Surveys revealed a total of two million acres in the Salton Basin and Baja California could be irrigated from a single canal project. The Salton Sink would serve as an area to receive drainage from the irrigation system. The company staked out the proposed route of the canal; yet, financial resources were slow to materialize leaving Rockwood to revise plans to a less expensive route.

In a further reorganization in 1896, a new investment group was formed, the California Development Company, with Mr. A. H. Heber of Chicago, Illinois, as president and Rockwood as vice president. Three years later, Rockwood himself headed the organization.

The search for financing eventually led to George Chaffey who originally had rejected the desert plan when Wozencraft had proposed it to him eight years previously.

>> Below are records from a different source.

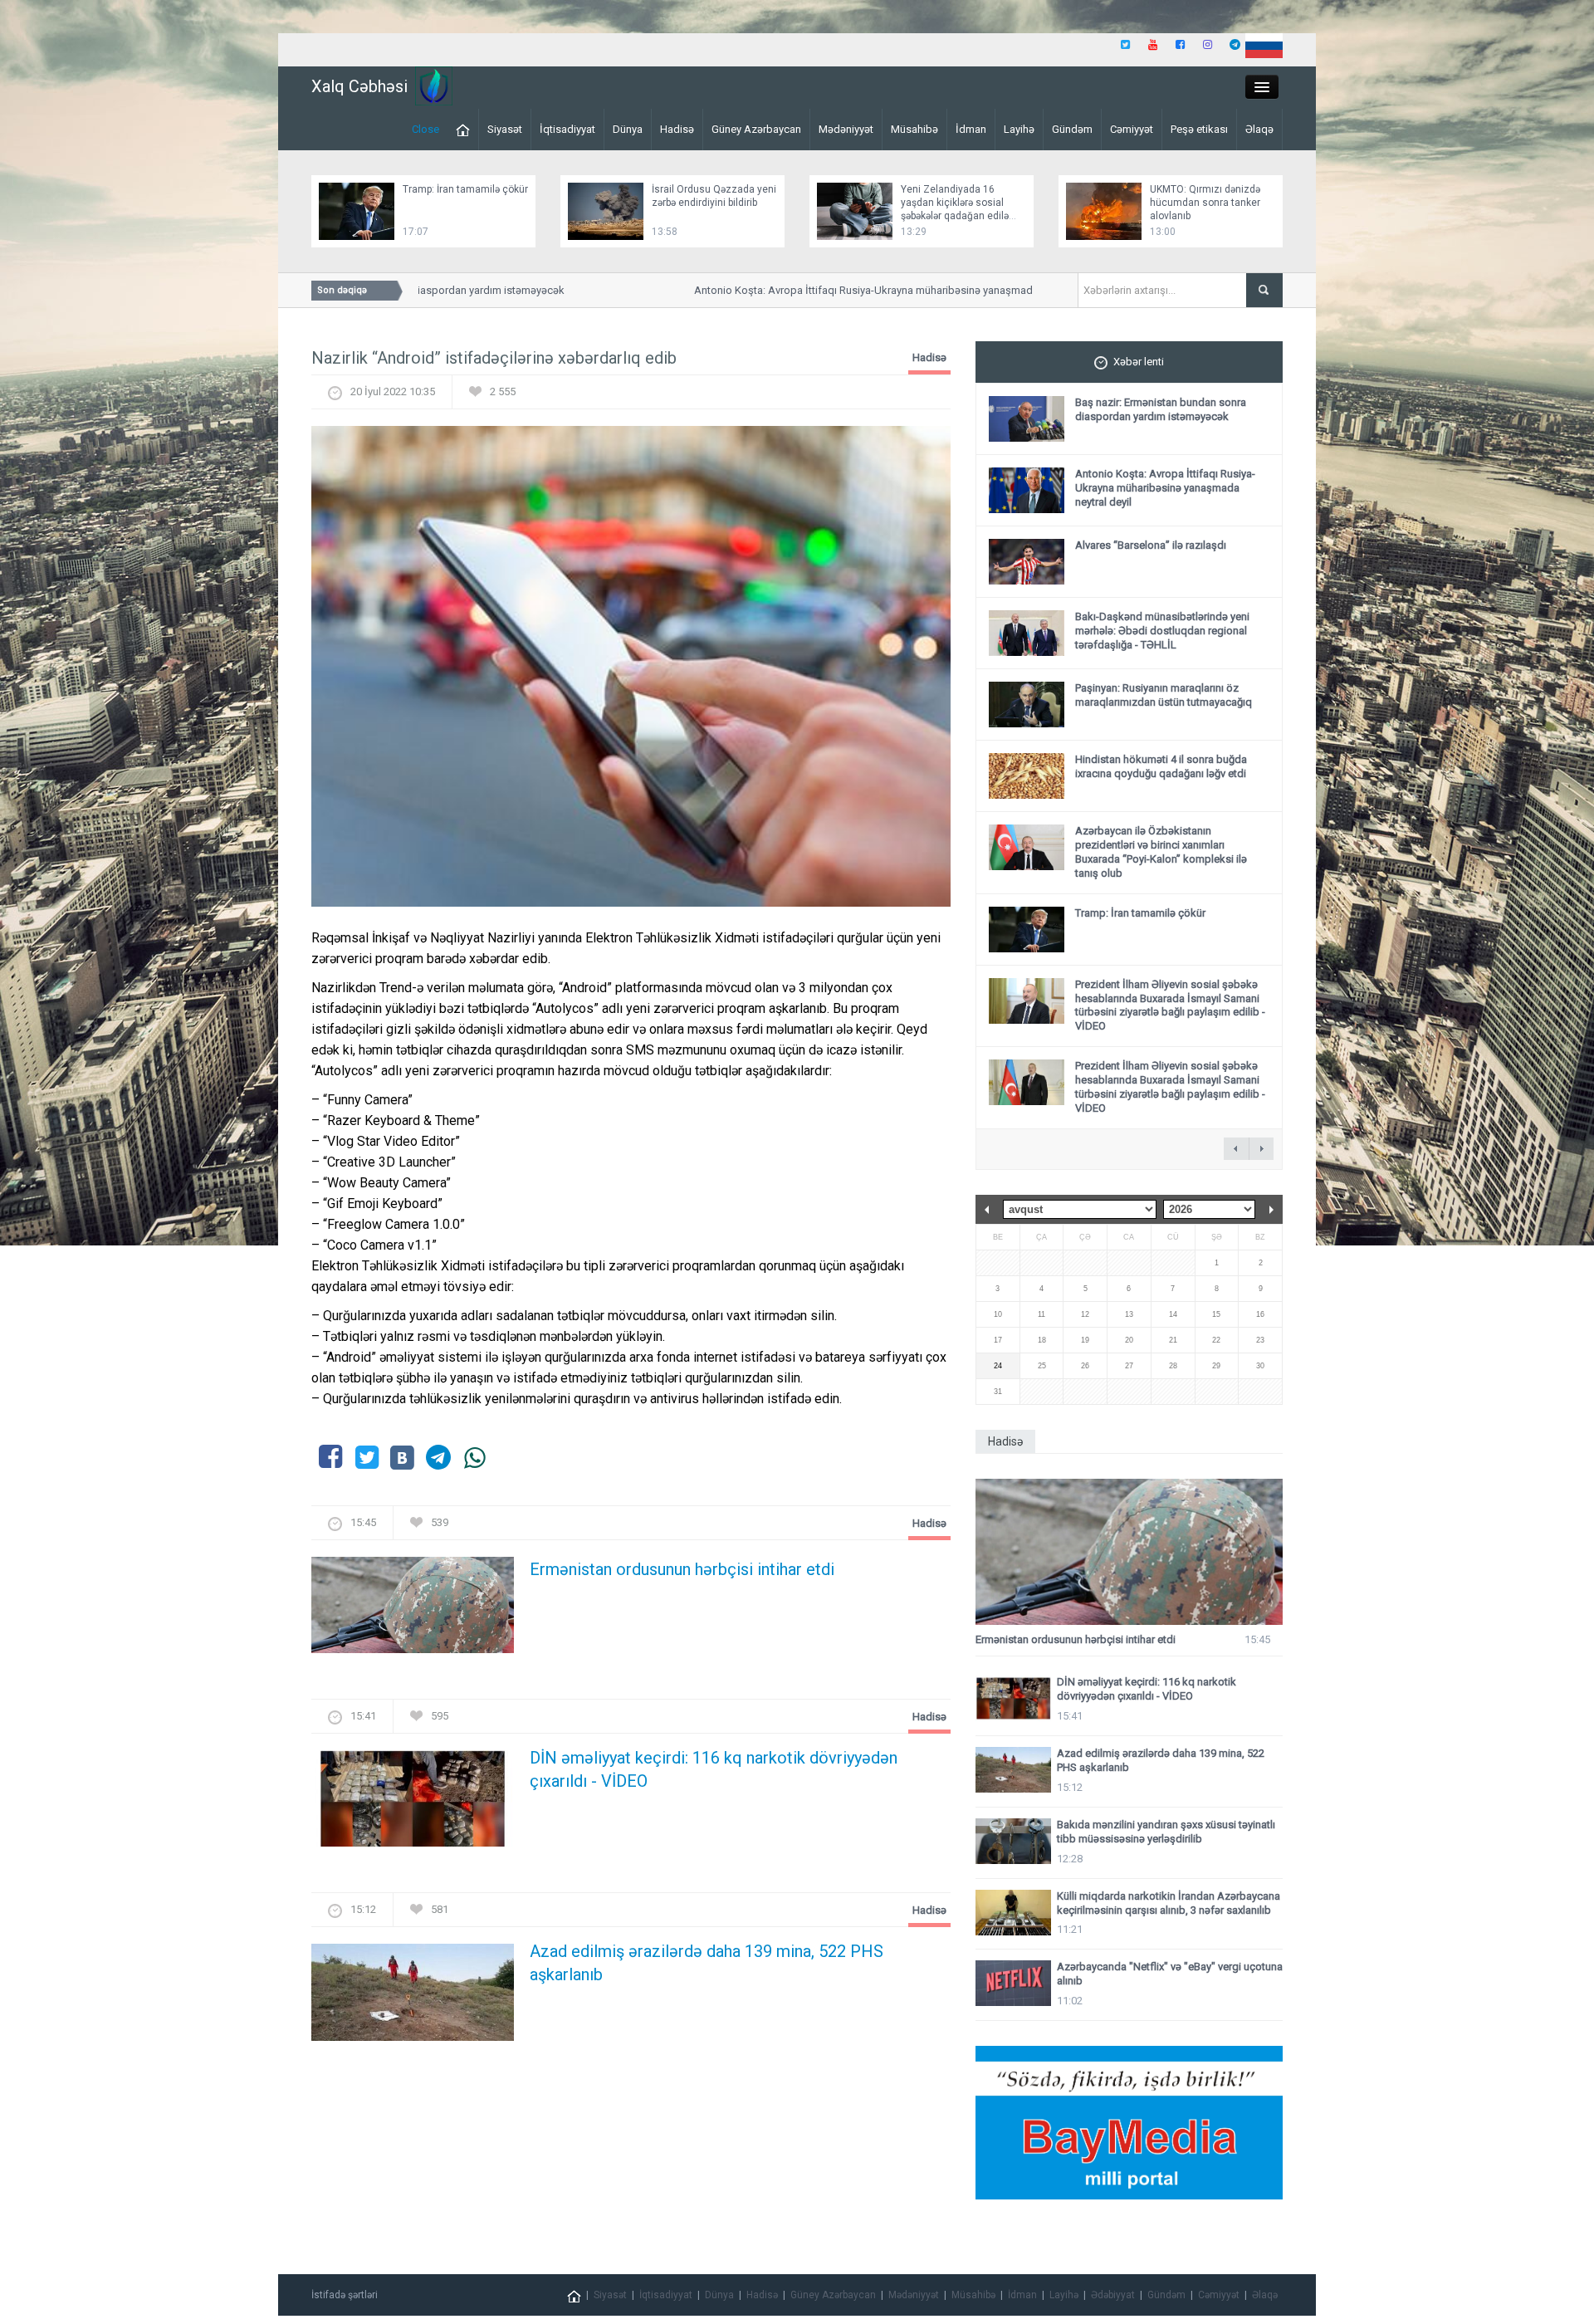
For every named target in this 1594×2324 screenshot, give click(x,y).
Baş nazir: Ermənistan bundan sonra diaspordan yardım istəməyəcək (1160, 409)
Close (425, 129)
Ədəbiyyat (1113, 2295)
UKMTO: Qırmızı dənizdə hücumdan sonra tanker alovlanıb (1205, 202)
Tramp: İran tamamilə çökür (465, 189)
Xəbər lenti (1138, 361)
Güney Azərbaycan (756, 129)
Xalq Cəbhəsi (359, 86)
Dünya (628, 129)
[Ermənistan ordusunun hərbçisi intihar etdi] (412, 1610)
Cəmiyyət (1131, 129)
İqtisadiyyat (567, 129)
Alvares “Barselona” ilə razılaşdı (1150, 545)
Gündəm (1072, 129)
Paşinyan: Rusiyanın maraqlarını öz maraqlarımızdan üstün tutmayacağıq (1163, 695)
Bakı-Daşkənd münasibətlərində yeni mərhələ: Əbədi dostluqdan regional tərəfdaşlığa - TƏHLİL (1162, 630)
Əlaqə (1259, 129)
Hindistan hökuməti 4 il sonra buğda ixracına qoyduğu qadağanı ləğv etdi (1161, 766)
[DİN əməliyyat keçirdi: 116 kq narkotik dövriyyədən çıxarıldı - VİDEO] (412, 1804)
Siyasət (504, 129)
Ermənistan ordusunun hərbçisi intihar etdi (682, 1569)
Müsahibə (914, 129)
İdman (971, 129)
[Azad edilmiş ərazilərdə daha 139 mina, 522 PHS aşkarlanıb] (412, 1997)
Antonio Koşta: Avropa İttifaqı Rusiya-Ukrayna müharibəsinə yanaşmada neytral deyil (856, 290)
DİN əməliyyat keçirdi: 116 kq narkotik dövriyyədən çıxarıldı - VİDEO (713, 1769)
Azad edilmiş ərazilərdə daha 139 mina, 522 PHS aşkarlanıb (706, 1962)
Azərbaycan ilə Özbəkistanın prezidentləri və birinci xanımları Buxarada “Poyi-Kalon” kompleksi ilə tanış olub (1161, 851)
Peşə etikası (1199, 129)
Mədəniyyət (846, 129)
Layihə (1019, 129)
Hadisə (677, 129)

In the intervening years, Chaffey had experience and success with similar irrigation systems in the hot arid lands of Australia. He was now convinced that the Colorado Desert could become productive and well populated.

To help finance the canal system, another California Development Company subsidiary, the Imperial Land Company, sold shares of water stock through locally owned mutual water companies.

Chaffey began to dredge in August of 1900, creating a canal bed from Hanlon Heading to the border (a track less than five miles in length), then west for two to three miles to connect with the Alamo River channel. Minor excavation was needed for forty miles along the channel to Sharp's Heading. The central main canal went north and west to pass four miles east of the Calexico area. A lateral canal was built west of Calexico. On May 14, 1901, water was diverted from the Colorado River to the canal for the first time.
In June, water traversed the system all the way to Calexico. In the fall of 1901, 1,500 acres were under cultivation in the Calexico area, initiating the Imperial Valley agriculture industry.

During the next two years, more mutual water companies were formed, with the California Development Company building most of the distribution systems as well as the main canals and laterals to service these newly developed areas. W.F. Holt, who established the No. 7 Water Company and the town of Holtville, also built the Holton Power Co., a small hydroelectric plant, that began supplying the first electricity to the Holtville area in 1904. By 1905, eighty miles of main canals and 700 miles of distribution canals were in existence.

Previously, potable water was hauled south from Coachella Valley by railway car. With water finally available from the Colorado River, the population boomed. In 1901, few white men inhabited the Imperial Valley other than the surveyors working on the canals. In four years, by 1905, the residents numbered 12,000. Irrigated acreage had increased from 1,500 acres to 67,000 acres.